CREW’s ultimate purpose is to use “the rule of law to bring about constructive social change” in a manner the organization likens to the 1960s civil rights movement. The "social change" sought by CREW is the transformation of America into a nation that more fully embraces leftist values and policies. Toward this end, CREW strives to discredit conservatives and Republicans it deems vulnerable to attack, with the objective of decreasing their numbers in political offices nationwide. Thus the overwhelming majority of the public officials targeted by CREW are Republicans. In September 2006, the organization issued a 241-page report -- titled "Beyond [Tom] Delay: The 20 Most Corrupt Members of Congress” -- which named 17 Republicans and 3 Democrats. The report further listed 5 “Dishonorable Mentions” -- 4 Republicans and 1 Democrat. A similar disproportion has marked the political contributions made by CREW's Board members and staffers in recent years. Between 1995 and 2004, those individuals contributed $125,245 to Democrats and $16,013 to Republicans.
Citing the existence of conservative legal advocacy groups like Judicial Watch, the Rutherford Institute, and the National Legal and Policy Center, CREW says: “Conservative groups such as these have no real parallel in the progressive arena.” While acknowledging that there are numerous leftist groups that focus on research and legislation, CREW states that such organizations “do not use litigation to target outrageous conduct.” This is the niche that CREW has carved out for itself.
CREW was founded by Democrat activists Norm Eisen (an attorney) and Louis Mayberg (a prominent Democrat donor, and co-founder of the Maryland-based mutual fund management firm ProFund Advisors LLC). CREW’s "Form 990" IRS filing for 2001 lists Mayberg as one of its three Founding Directors; the other two are Daniel Berger (a high-profile Democrat donor who in 2004 made a $100,000 contribution to America Coming Together) and Mark Penn (a fellow at the New Politics Institute, and a top Democrat strategist and pollster who not only played a key role in Bill Clinton's 1996 presidential campaign, but also served as head of "message and strategy" for Hillary Clinton's 2000 Senate campaign).

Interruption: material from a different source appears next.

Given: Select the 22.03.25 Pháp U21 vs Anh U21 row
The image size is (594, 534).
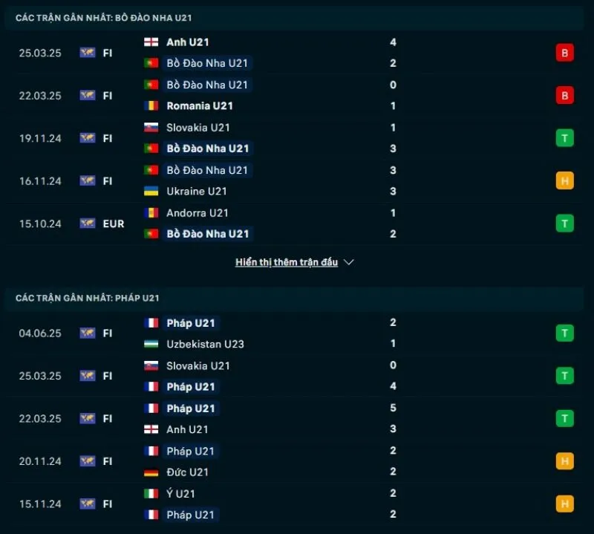Looking at the screenshot, I should (297, 419).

CREW has received financial backing from the Arca Foundation, the David Geffen Foundation, Democracy Alliance, the Mayberg Family Charitable Foundation, the George Soros's Open Society Institute, the Sheller Family Foundation, the Streisand Foundation, the Tides Foundation, the Wallace Global Fund, and the Woodbury Fund -- all institutions distinguished by their support for far-left causes.
CREW’s Executive Director is Melanie Sloan, a longtime Democrat operative who previously served as Nominations Counsel for Joe Biden’s Senate Judiciary Committee (1993); Counsel for the Crime Subcommittee of the House Judiciary Committee for Charles Schumer (1994); Minority Counsel for the U.S. House of Representatives Judiciary Committee under John Conyers (1995-1998); and Assistant U.S. District Attorney for the District of Columbia (1998-2003).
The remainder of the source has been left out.